$Q)$ The two real functions $f,g: I=[0,1] \to \mathbb{R} s.t.$ both$ f$ and $g$ are Riemann integrable on the $[0,1]$
Let $f(x) =g(x)$ for $\forall x \in A(\subset I)$ which is $\bar A = I(=[0,1])$
(Here the $\bar A$ is a closure of the $A$)
Show $\int_{0}^{1} f(x) dx = \int_{0}^{1}g(x)dx$ using the refinement $P_n = \{ 0(=x_0), x_1, …,x_n(=1) \}$
If we put $h=f-g$, then $h$ is Riemann integrable on the $I$. So all I have to do show $\int_I h dx =0 $
What should I do next to show $\int_I h dx =0$ by $\vert U(h,P_n) – L(h,P_n) \vert < \epsilon $?
Best Answer
As the function $h = f-g$ is Riemann integrable on $I = [0,1]$, for any $\epsilon > 0$ there exists a partition $P= \{x_0,x_1, \ldots, x_n: 0 = x_0 < x_1 < \ldots < x_n = 1\}$ such that
$$\tag{*}\left|\int_0^1 h(x) \, dx - S(P,h,\{t_k\})\right| < \epsilon,$$
where $S(P,h,\{t_k\}) = \sum_{k=1}^nh(t_k)(x_k - x_{k-1})$ is a Riemann sum with any choice of intermediate points $t_k \in [x_{k-1},x_k]$.

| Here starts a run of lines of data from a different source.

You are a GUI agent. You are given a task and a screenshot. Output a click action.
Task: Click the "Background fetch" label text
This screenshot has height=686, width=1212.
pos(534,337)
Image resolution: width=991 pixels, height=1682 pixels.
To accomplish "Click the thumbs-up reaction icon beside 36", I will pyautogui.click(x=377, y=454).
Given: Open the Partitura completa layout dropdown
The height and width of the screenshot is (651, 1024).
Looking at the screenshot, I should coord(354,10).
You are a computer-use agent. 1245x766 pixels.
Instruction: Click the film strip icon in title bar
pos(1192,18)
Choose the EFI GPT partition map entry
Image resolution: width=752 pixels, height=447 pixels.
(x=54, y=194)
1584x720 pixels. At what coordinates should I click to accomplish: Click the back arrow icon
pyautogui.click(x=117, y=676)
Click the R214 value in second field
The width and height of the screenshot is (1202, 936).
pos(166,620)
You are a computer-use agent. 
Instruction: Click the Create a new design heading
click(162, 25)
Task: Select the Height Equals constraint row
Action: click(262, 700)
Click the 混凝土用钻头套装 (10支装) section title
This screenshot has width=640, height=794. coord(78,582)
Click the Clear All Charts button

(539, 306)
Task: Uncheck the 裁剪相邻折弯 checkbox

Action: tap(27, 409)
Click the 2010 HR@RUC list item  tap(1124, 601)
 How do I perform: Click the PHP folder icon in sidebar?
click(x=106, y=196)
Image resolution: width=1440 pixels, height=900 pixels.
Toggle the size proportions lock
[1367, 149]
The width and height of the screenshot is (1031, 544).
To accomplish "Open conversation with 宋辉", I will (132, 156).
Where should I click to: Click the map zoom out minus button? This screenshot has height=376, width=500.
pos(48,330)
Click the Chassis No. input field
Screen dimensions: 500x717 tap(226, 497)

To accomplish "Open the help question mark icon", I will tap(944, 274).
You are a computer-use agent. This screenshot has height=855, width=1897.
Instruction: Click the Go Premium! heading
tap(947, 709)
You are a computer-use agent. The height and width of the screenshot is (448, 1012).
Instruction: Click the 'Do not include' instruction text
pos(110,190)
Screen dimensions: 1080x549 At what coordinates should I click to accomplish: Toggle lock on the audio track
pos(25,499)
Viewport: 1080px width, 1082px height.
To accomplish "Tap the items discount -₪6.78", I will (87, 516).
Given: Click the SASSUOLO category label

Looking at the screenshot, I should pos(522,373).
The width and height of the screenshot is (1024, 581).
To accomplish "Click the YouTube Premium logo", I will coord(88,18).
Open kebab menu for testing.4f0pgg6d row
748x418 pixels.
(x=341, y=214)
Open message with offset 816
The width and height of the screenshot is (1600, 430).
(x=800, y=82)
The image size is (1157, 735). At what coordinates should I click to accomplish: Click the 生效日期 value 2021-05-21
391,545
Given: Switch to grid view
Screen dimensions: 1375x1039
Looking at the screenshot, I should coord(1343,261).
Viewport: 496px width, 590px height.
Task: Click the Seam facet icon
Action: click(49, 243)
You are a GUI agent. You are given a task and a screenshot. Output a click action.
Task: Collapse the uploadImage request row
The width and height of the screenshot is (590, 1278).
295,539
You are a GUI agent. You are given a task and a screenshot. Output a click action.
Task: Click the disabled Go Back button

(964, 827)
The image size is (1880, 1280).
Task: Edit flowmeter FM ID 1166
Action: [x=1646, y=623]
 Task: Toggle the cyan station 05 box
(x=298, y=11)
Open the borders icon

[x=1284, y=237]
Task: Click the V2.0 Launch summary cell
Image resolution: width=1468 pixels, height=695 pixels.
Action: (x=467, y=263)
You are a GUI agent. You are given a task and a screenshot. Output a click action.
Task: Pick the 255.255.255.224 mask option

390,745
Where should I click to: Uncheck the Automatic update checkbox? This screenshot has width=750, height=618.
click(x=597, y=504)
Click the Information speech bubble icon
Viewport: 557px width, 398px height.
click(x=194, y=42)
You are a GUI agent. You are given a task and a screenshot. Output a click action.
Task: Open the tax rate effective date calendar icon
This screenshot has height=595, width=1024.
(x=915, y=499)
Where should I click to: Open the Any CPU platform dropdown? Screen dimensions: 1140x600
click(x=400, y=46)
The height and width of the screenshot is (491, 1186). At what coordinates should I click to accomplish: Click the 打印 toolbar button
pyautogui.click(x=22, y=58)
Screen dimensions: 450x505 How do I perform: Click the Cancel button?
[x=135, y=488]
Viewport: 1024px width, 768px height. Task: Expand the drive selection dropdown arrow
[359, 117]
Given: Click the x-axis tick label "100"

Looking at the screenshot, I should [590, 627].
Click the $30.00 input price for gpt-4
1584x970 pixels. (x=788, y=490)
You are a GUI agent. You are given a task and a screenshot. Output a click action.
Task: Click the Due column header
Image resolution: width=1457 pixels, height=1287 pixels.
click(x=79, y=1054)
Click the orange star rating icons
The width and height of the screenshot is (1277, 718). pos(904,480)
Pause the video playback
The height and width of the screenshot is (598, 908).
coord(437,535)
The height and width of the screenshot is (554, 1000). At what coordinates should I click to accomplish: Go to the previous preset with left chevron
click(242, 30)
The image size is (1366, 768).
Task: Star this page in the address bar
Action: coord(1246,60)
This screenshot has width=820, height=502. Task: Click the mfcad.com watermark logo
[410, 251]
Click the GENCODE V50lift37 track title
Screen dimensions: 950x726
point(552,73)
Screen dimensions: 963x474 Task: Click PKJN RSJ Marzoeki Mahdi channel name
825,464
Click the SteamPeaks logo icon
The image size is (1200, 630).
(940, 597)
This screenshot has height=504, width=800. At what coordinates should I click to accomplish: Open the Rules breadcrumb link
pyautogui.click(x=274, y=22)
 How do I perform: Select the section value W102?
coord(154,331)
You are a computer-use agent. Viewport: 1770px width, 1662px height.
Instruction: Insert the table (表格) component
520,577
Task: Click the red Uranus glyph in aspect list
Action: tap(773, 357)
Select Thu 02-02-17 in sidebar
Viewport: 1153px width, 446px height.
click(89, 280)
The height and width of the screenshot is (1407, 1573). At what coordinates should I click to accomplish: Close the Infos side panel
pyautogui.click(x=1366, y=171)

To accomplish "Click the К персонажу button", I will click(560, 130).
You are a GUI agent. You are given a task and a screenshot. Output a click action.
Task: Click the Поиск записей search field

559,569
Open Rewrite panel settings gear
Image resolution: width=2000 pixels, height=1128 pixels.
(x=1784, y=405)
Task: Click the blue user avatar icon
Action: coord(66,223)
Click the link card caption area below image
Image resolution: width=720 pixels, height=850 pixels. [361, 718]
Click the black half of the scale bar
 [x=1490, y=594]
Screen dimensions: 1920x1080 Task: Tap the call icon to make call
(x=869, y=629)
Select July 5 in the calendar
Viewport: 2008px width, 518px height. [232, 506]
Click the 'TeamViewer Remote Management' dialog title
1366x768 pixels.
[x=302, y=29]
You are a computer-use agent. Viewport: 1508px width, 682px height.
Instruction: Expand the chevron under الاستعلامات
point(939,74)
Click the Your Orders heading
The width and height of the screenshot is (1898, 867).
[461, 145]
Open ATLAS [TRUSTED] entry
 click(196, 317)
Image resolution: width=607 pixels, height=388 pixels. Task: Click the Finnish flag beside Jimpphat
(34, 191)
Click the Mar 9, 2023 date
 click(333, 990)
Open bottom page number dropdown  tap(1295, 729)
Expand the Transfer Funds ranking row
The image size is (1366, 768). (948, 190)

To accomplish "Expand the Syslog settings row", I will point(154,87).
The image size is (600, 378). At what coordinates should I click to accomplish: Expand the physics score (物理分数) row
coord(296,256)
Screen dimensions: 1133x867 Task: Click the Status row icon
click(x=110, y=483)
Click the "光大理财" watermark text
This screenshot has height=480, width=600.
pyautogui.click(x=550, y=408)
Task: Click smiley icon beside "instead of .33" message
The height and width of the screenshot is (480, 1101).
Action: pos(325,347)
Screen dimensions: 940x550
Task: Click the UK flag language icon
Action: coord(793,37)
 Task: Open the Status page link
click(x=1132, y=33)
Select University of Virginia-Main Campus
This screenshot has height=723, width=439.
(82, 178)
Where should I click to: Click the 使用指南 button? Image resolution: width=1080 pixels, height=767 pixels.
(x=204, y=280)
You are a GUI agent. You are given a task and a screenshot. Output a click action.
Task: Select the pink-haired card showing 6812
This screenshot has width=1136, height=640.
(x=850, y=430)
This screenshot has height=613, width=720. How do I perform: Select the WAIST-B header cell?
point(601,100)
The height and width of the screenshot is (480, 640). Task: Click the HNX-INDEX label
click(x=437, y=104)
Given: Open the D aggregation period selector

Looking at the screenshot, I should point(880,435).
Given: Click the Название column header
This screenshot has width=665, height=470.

Since $A$ is dense in $[0,1]$, i.e., $\bar{A} = [0,1]$ every subinterval $[x_{k-1},x_k]$ contains at least one point $t_k \in A$ where $h(t_k) = 0$ and, consequently, $S(P,h,\{t_k\}) = 0$.
Therefore, for every $\epsilon > 0$ we have
$$\left|\int_0^1 h(x) \, dx \right| < \epsilon,$$
which implies that $\displaystyle\int_0^1 h(x) \, dx = 0$.